The prompt we used in this example:
I need to define the Minimum Viable Product (MVP). Perform the following steps:
Analyze the Map to retrieve the entire structure.
Evaluate Value: Identify the 'Happy Path'—the absolute minimum set of cards required for a user to complete a core transaction (The Best User Experience with the lowest complexity).
Identify Business Value: Look for subtasks that satisfy legal, safety, or core revenue requirements.
Execute the Move: For every card identified as essential for launch and move that card into the release named 'MVP'. Specific Criteria for the AI:
Prioritize Function over Polish: If a subtask is a 'nice-to-have' UI improvement, leave it in the backlog.
Maintain Integrity: If you move a Subtask to MVP, ensure its parent Task and Activity are also represented or logically accounted for.
Report Back: Once finished, provide a summary of which cards you moved and a brief justification for why they were chosen for the MVP."
Then the AI assistant used StoriesOnBoard MCP server to analyse and select the right backlog items that we should first deliver and move these items into the MVP release.
Prompt examples for slicing
1. The "Happy Path" MVP Slice
Use this when you have a massive map and need to find the shortest path to a working product.
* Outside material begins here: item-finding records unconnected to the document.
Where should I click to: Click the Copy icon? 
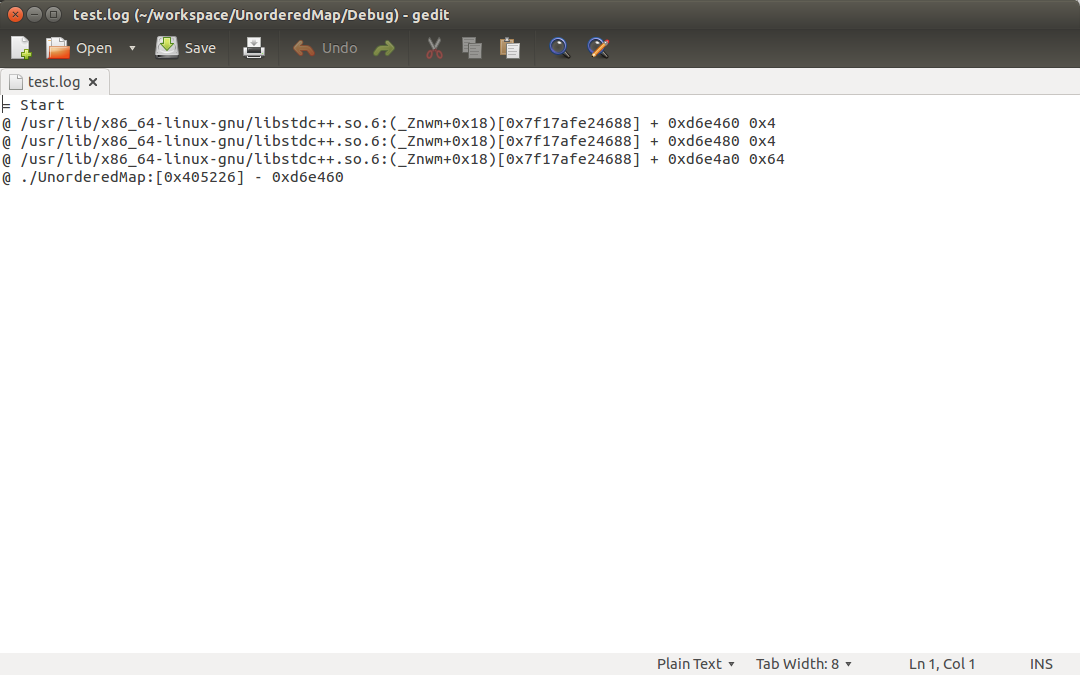click(472, 48)
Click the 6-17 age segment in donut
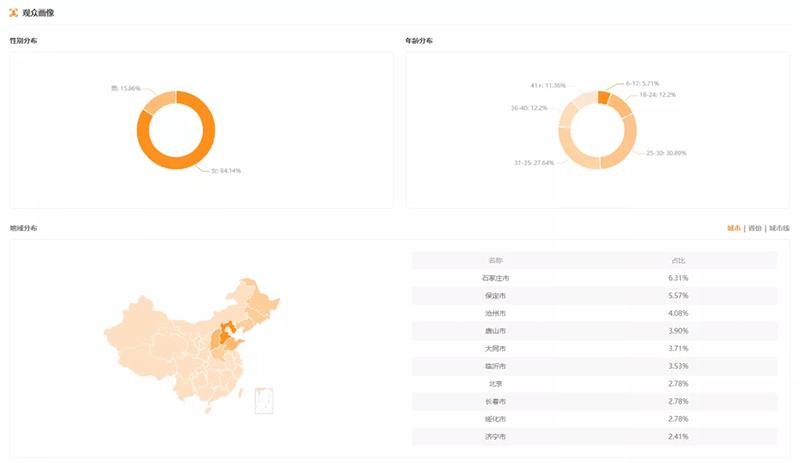 [603, 96]
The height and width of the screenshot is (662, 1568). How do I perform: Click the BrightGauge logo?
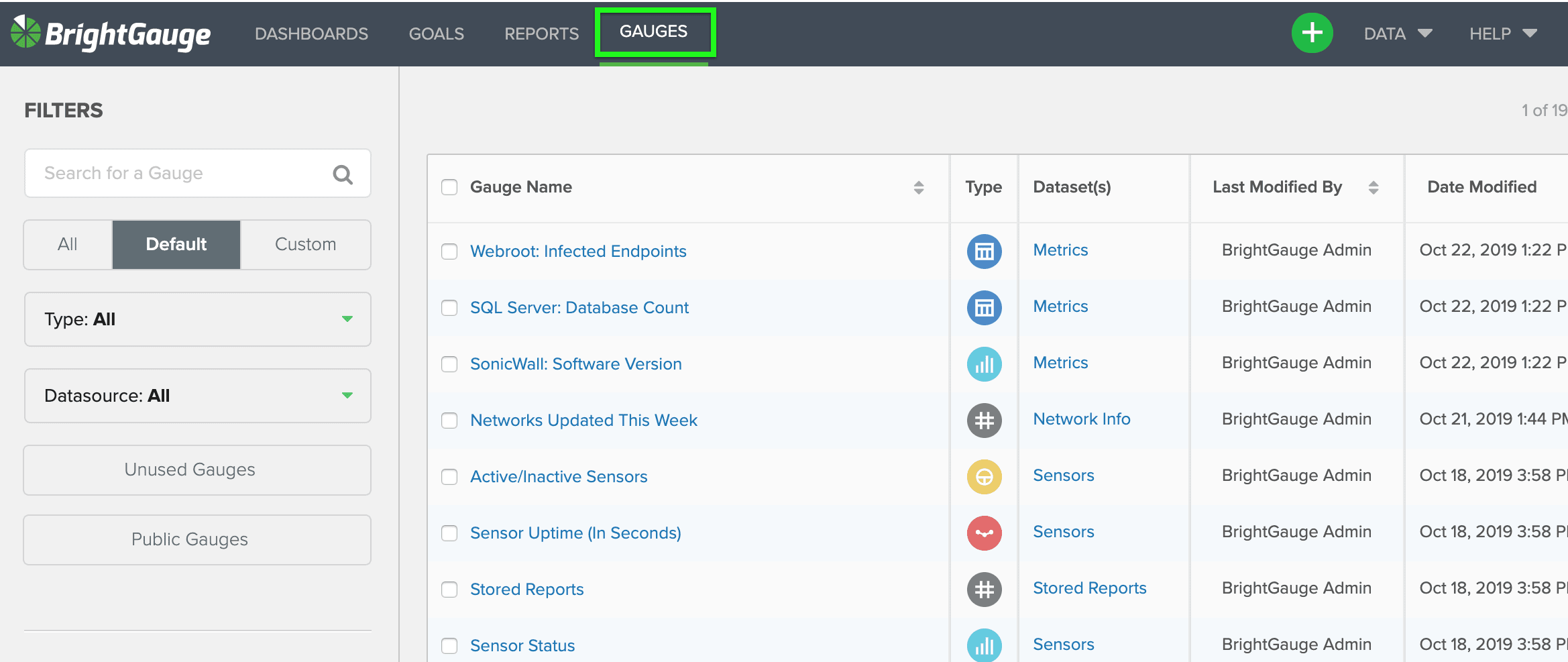(x=111, y=34)
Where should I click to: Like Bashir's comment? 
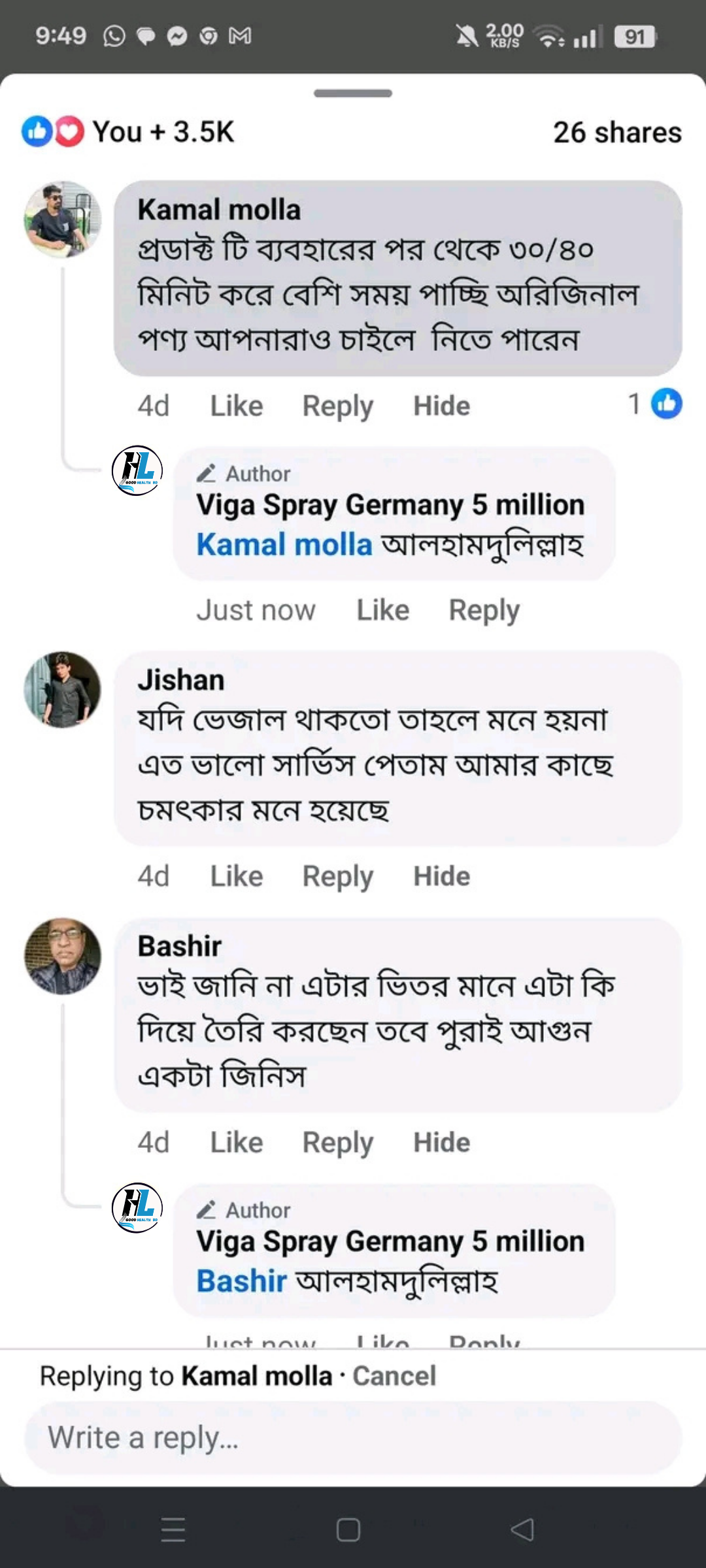[236, 1143]

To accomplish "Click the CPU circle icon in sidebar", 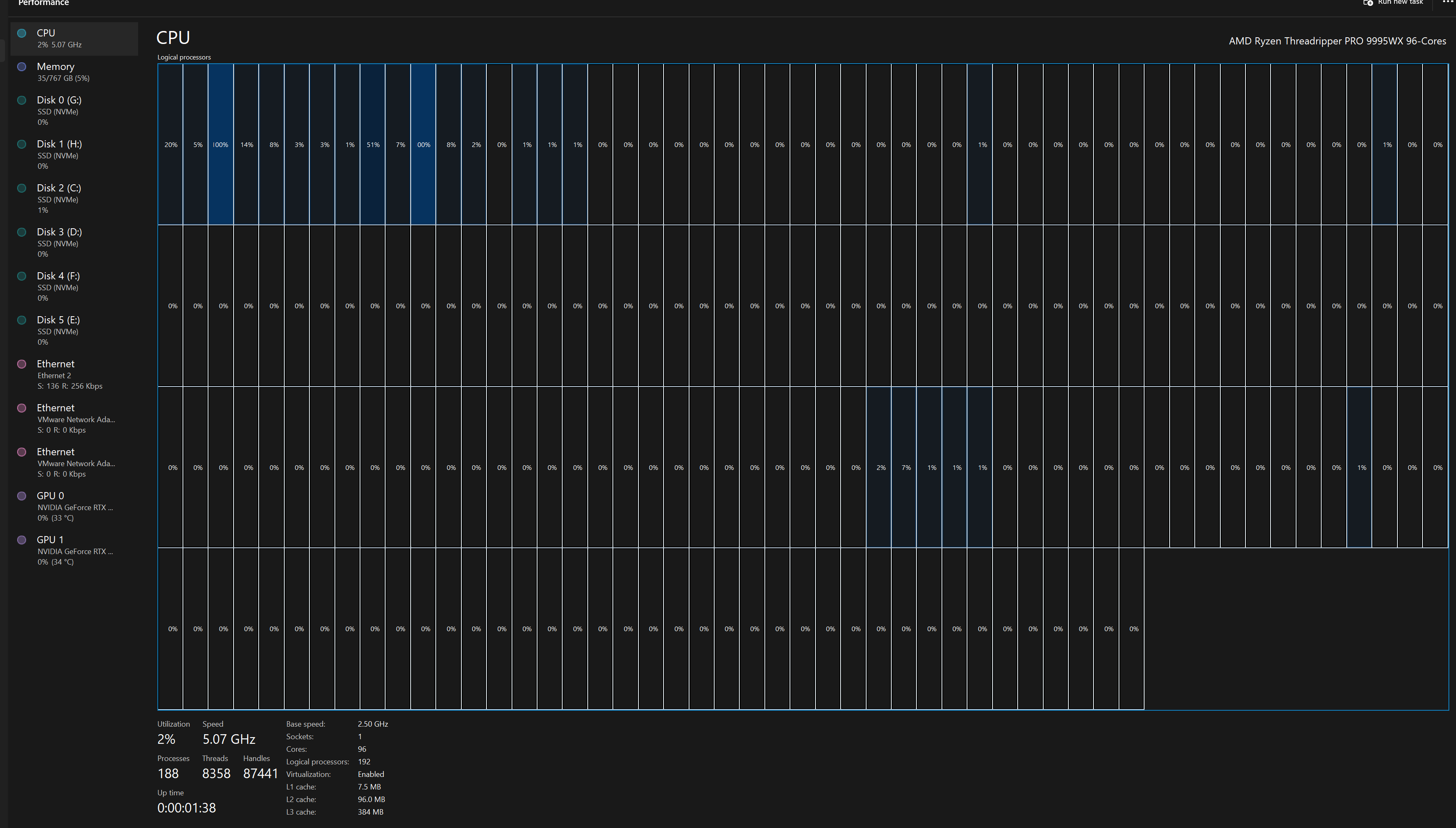I will tap(22, 33).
Analyze the 'QuickBite' story map. I need to slice an MVP release. Identify the absolute minimum subtasks required for a user to find a restaurant, place an order, and pay. Move all essential cards to the 'MVP' release and leave the 'nice-to-have' features (like social sharing or advanced filters) in the 'Unscheduled' pool.
2. The Technical Debt & Infrastructure Slice
Use this to organize a release specifically for backend or foundational work.
Search all cards across the board for keywords like 'API,' 'Database,' 'Security,' and 'Authentication.' Move these cards into a new release named 'Technical Foundation'. If a card is currently in 'MVP' but is purely a UI polish item, move it back to the general backlog to make room for these technical requirements.
3. The Thematic Slice (Mobile-First)
Use this when your next release is focused on a specific platform or user persona.
We are focusing on the Courier experience for our next sprint. Review all tasks under the 'Delivery Operations' activity. Find every subtask that specifically mentions 'GPS,' 'Rider App,' or 'Push Notifications' and move them into the 'Courier v1' release. Provide a summary of the total estimated effort for this release once finished.